■ **Exercise input**
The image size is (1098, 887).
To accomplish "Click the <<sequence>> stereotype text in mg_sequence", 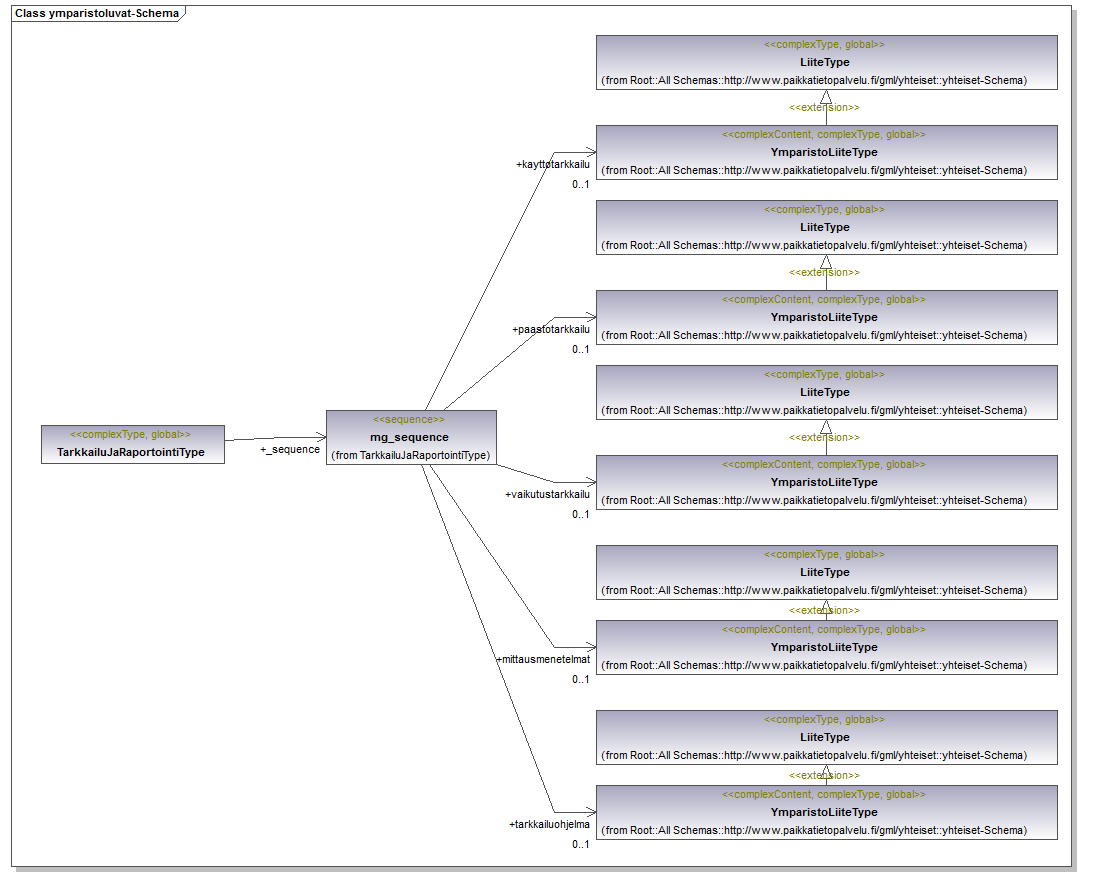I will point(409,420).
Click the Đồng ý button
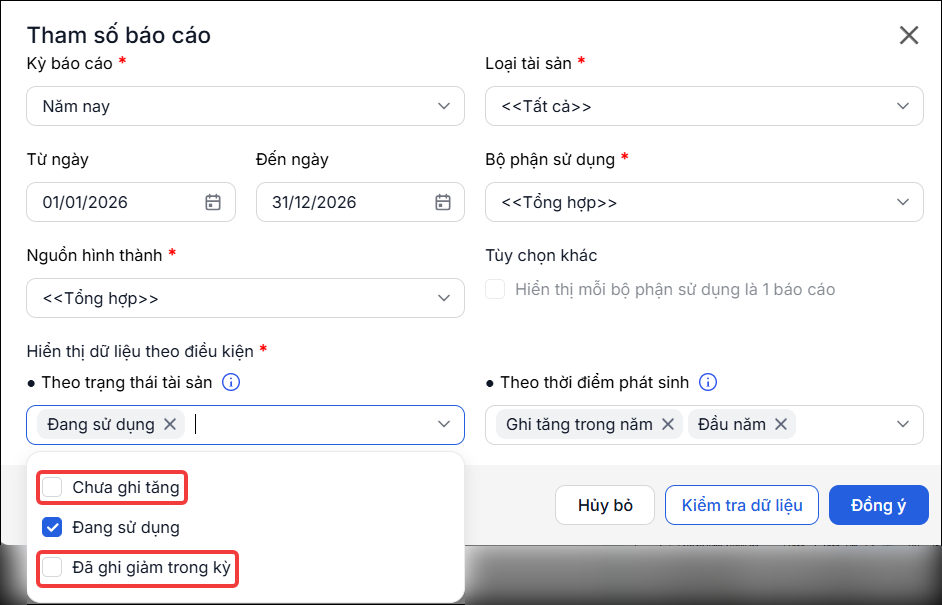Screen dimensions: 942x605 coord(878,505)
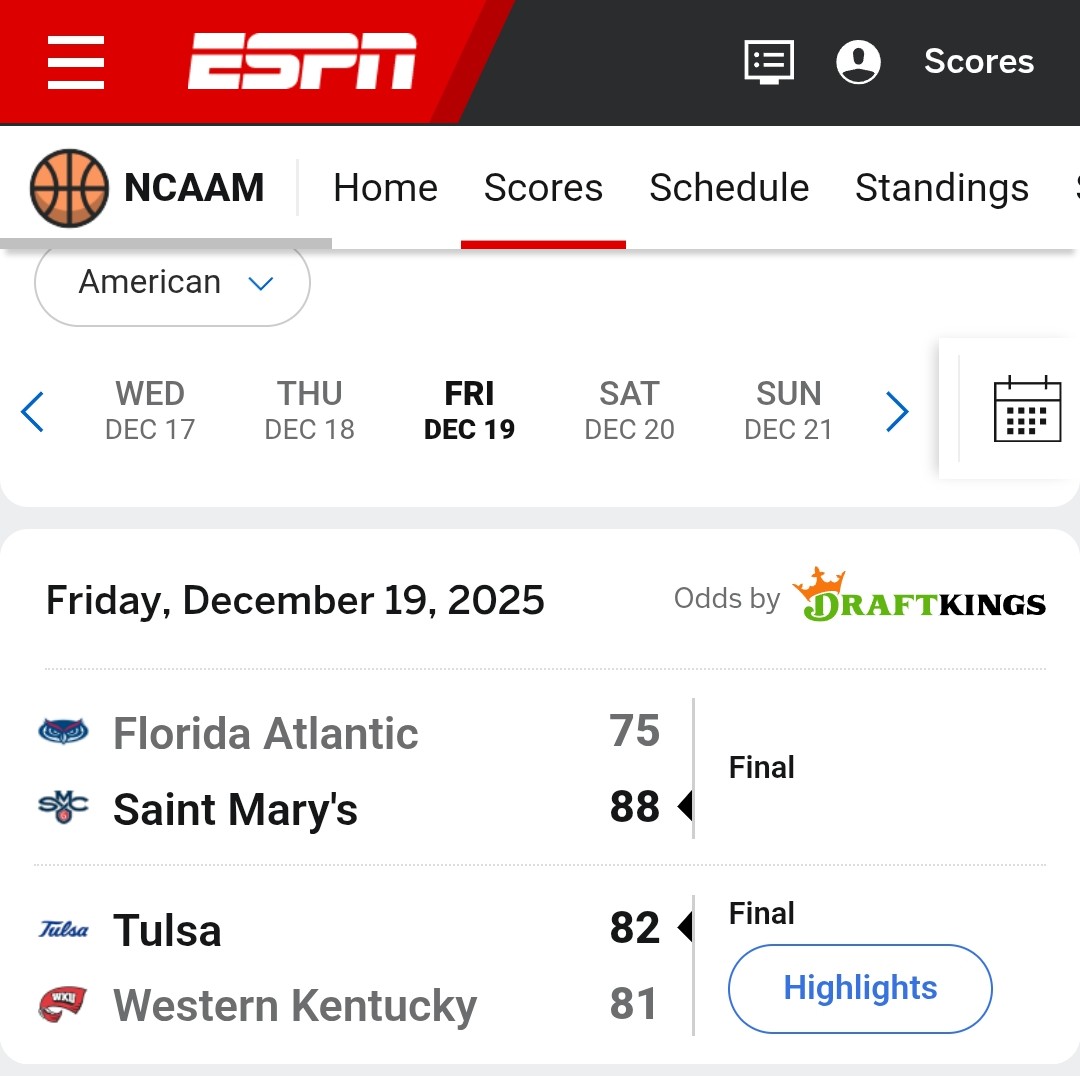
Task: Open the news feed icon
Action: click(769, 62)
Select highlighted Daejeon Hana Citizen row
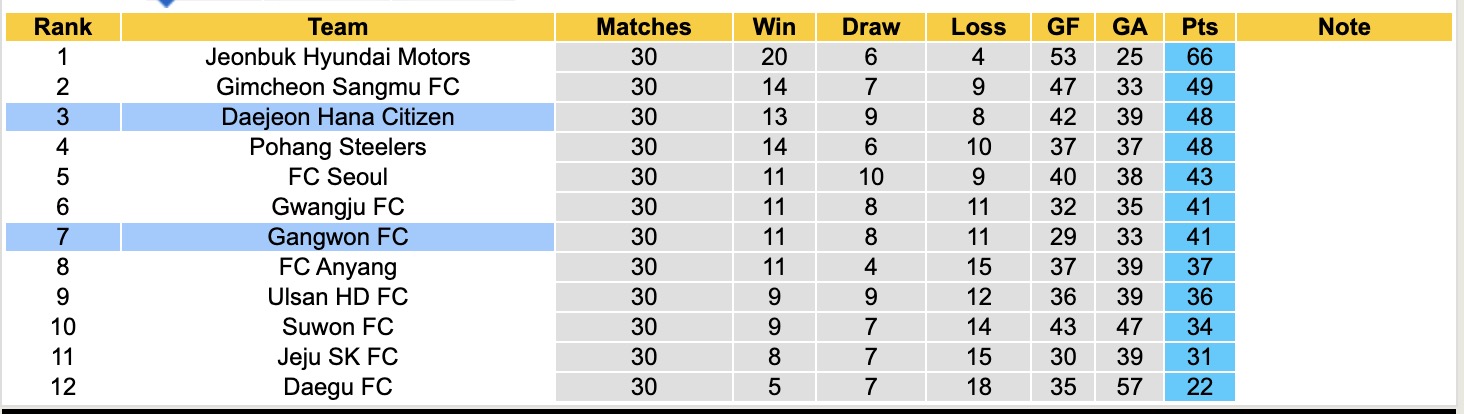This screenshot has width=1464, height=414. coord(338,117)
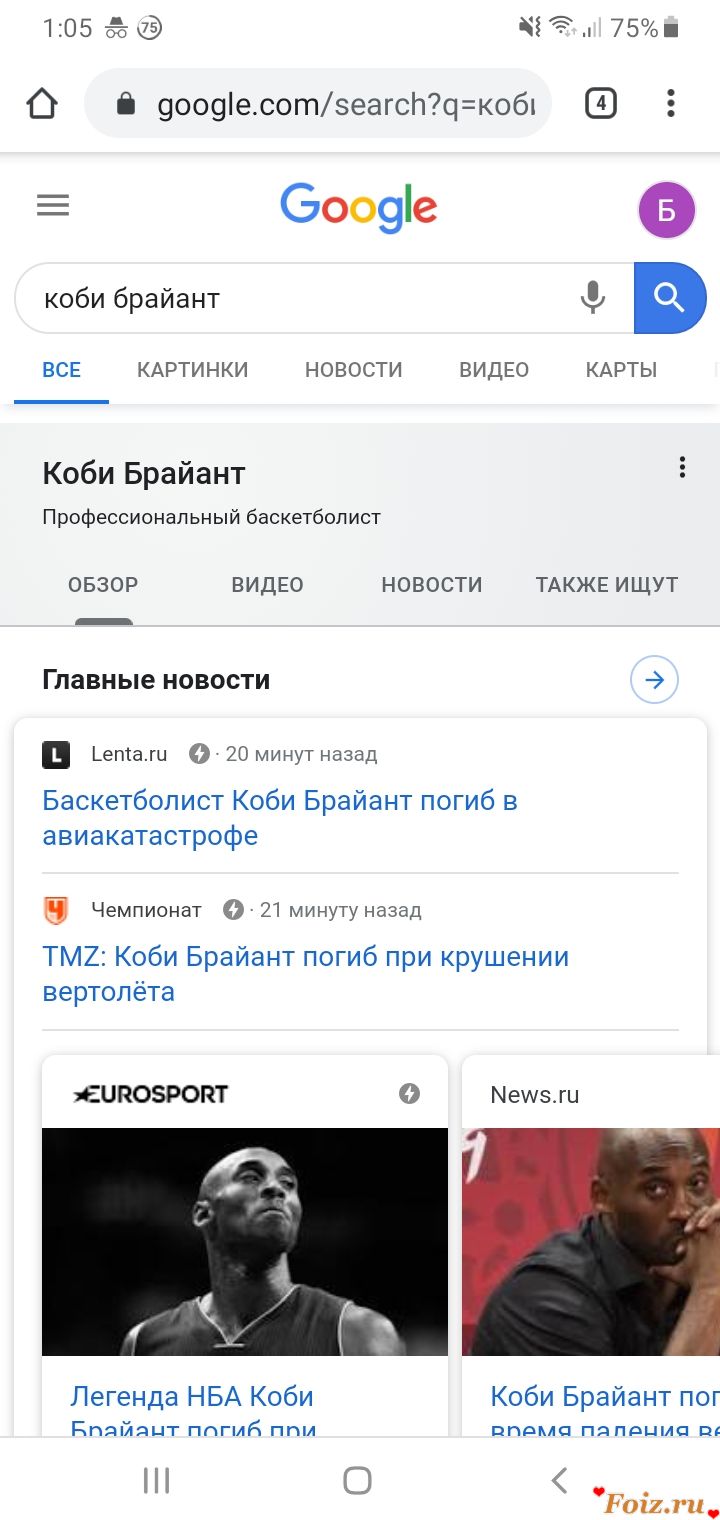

■ **Aim of the task**
Nothing but the lines from the line with "Click the Đồng ý button" through the end of the listing should appear in the answer, each duplicated exactly, without pictures.

■ **Solution to this exercise**
Click the Đồng ý button
Screen dimensions: 942x605 coord(878,505)
Task: Open the news feed icon
Action: click(769, 62)
Select highlighted Daejeon Hana Citizen row
This screenshot has width=1464, height=414. coord(338,117)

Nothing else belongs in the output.